Thompson asked Horne if any expenses have been included in both the General Fund and the Debt Service Levy, and he said no, they decided to handle this situation in a different way. He said this is why the Debt Service money is coming in this fiscal year, instead of next. Neuzil asked if this is the final sheet, including the bonding? Horne said yes, these are the final numbers.
Harney asked why other cities increased by 19%? Horne said part of this is because of a 10% valuation increase, and the rollback on residences pushes more tax burden on the commercial areas. Harney pointed out that Iowa City only had a 7.5% jump; Horne said that Iowa City also has experienced decreases in valuation, making properties worth less. Lehman asked if TIFs also impacted this, and Horne said this is possible. Lehman noted that industrial property in Lone Tree does not have TIFs, so they will feel the full impact of tax increases.
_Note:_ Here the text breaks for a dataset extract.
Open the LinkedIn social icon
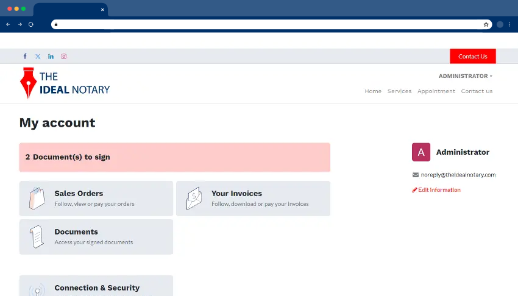(x=51, y=57)
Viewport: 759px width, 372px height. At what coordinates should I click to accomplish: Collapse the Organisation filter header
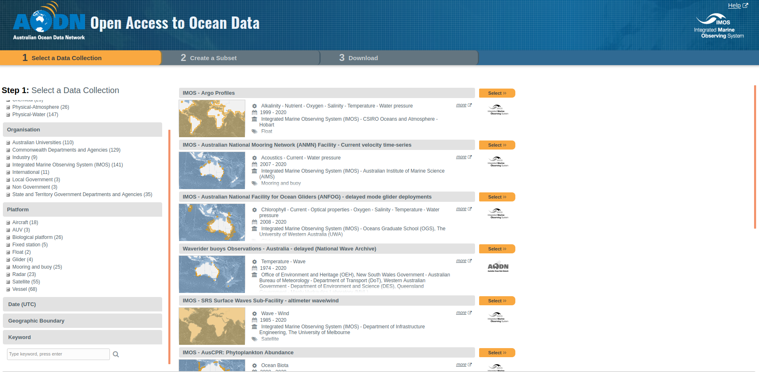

Horne said that near the end of the budget process, the State ordered Johnson County to adjust their rural valuations downward, because of the Tiffin annexation. Horne said the County-wide value stays the same, but the rural value decreased. Thompson pointed out that none of the numbers on Horne’s sheet can be applied to an individual’s tax bill, because they are based on averages. She said a person’s tax bill also includes school tax, township tax, miscellaneous taxes, and, if they live in a city, also the city tax.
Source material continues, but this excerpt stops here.